■ The task
Convert the rows below into a numbered list, omitting any blank lines.

■ Material supplied

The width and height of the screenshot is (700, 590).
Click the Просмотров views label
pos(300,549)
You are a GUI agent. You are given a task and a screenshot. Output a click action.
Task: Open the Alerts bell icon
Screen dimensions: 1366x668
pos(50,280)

■ Full output
1. The width and height of the screenshot is (700, 590).
2. Click the Просмотров views label
3. pos(300,549)
4. You are a GUI agent. You are given a task and a screenshot. Output a click action.
5. Task: Open the Alerts bell icon
6. Screen dimensions: 1366x668
7. pos(50,280)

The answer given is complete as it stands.